Fast Pace of Boeing 787 Fixes Challenges Operators

AIN Air Transport Perspective » July 7, 2014
The first Boeing 787-8 destined for the Netherlands’ Arke Air left Everett, Washington, en route to Amsterdam on June 4. The world 787-8 fleet now operates at a 98.5-percent dispatch reliability rate. (Photo: Boeing)
July 3, 2014, 9:29 AM

Resistant to grounding their Boeing 787-8s for even a short time, several operators have indefinitely deferred addressing fixes to some of the airplanes’ last remaining glitches, presenting the manufacturer with an “issue” as it marches toward its target dispatch reliability rate of 99.6 percent. Now seeing a three-month rolling average of roughly 98.5 percent, Boeing expects to reach its benchmark—established by the world’s 777 fleet—by the second quarter of next year, Boeing 787 vice president and chief project engineer Bob Whittington told reporters during a series of briefings the company held in the Seattle area recently.

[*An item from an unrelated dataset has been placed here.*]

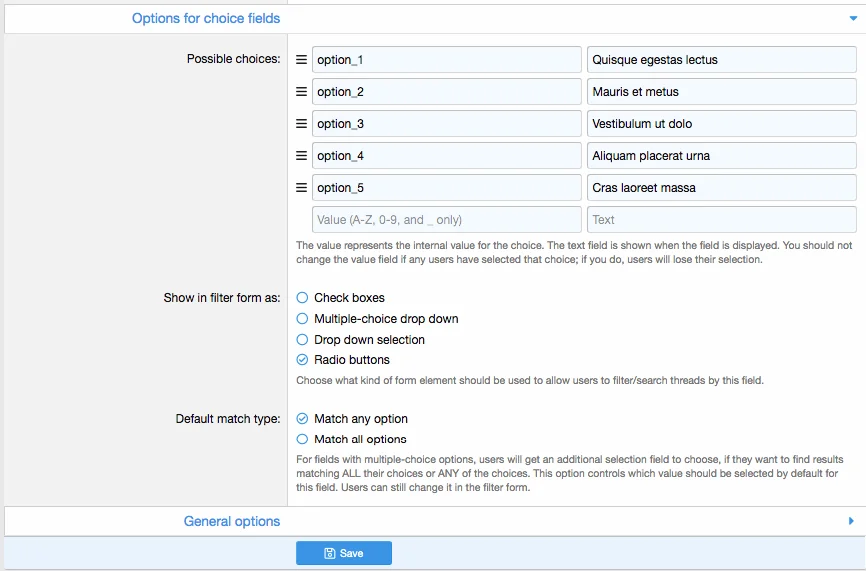The height and width of the screenshot is (571, 866).
Task: Choose Match any option radio button
Action: (x=303, y=419)
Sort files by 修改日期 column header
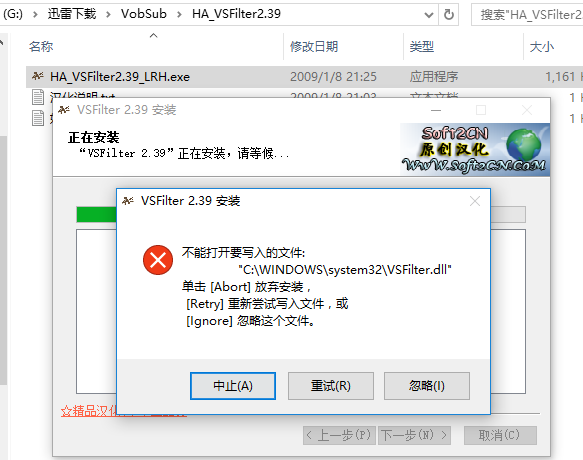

“The issue right now: in a lot of ways we’re putting out fixes faster than the fleet can consume them,” said Whittington. “The airlines are reluctant to bring the airplanes down more than an overnight to put these fixes into them because they love the fuel burn; the passengers love the airplane; [the airlines] don’t want to pull the airplanes out of service. So we’ve got a little bit of a lag between our releasing the parts and our service bulletins to the incorporation time of getting them on the airplanes.” Whittington noted that some customers fly their 787s an average of 18 hours a day, leaving only six hours a day to fuel and board the airplanes and perform any maintenance.

By mid-June counting 19 customers for the 787, Boeing plans to add another 15 this year alone, as it delivers a targeted 110 airplanes, said Whittington. Boeing customers today operate roughly 300 flights per day and some 1,600 revenue flight hours. The fleet has now registered just over 100,000 revenue departures and more than 500,000 flight hours. Referring to the current 98.5-percent reliability rate, Whittington noted that the 787 has reached a point “pretty consistent” with other medium-sized twin-engine airplanes such as the 767 and Airbus A330.

“I think we’ll be well entrenched with the rest of the medium twins by the end of the year, and then headed to the 777 benchmark in the second quarter next year,” said Whittington. “Right now we’re about a percentage point behind [the 777].”

Whittington named spoiler control units and brakes as the top two delay drivers and nuisance messages as the third.

While different operators have experienced somewhat varied degrees of reliability, Whittington said the current 98.5-percent rate has become spread more consistently across the world fleet, which now exceeds 150 airplanes. “I will tell you it’s been a little mixed in our implementation,” he noted. “We see some airlines who do a very good job of being prepared for the airplane, and we’re doing a better job. Because of our learnings, we think we understand how best to get the airline ready to go…what they need at their ops stations and how we can support them.” As a result, he said, Boeing has seen new operators fly their first 100 days in revenue service without a delay. Others, of course, haven’t experienced the same level of success, largely because of the varying degrees of sophistication of their engineering departments. “There are less and more sophisticated airlines, and it certainly does make a difference,” conceded Whittington.